The research activity solicited slow thinking as a practice that might allow us to experience coming together, the body, space and time differently within a practice as research context. This presentation will reflect on a process that suggests ways of ‘holding things’ that might as Lepecki suggests escape ‘instrumental reason’, ‘exist outside logics of manipulation’ and resist ‘graspability and comprehension’. The doctrine of somatic practices can be perceived as a multiplicity of sensory perceptions through choreography and documentation and engenders ‘essential insights into human nature’ and ‘functions largely as a potent agent of change’ (Batson, 2009, p. 2). To slow down becomes a practice of resistance.
Batson, Glenna. 2009. Somatic Studies and Dance. The International Association for Dance Medicine and Science. http://www.iadms.org/?page=248&hhSearchTerms=%22Somatic+Studies+and+Dance%22
Bennett, J. (2010). Vibrant Matter: a political ecology of things. USA: Duke University Press.
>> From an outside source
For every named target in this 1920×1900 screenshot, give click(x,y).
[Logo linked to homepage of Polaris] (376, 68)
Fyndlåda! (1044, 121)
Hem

Harney, Stefano, and Fred Moten. 2013. The Undercommons. Fugitive planning and black study. Wivenhoe; New York; Port Watson: Minor Compositions
Lepecki, A (2016) Singularities: dance in the age of performance. New York: Routeledge
Becca works in performance practices that slip between the intersections of the body, space and digital environments. Her interest in this interdisciplinary terrain comes from years of working between the disciplines of design, spatial and dance practices. She completed her PhD in the Dance Studies Department at The University of Auckland in 2015.
Recently she has moved from Aotearoa New Zealand to take up a post as Senior Lecturer and Course Director in Dance at Coventry University in the UK. She continues her focus in research across the arts in performance, somatic research and education, and digital technologies and spatial practices.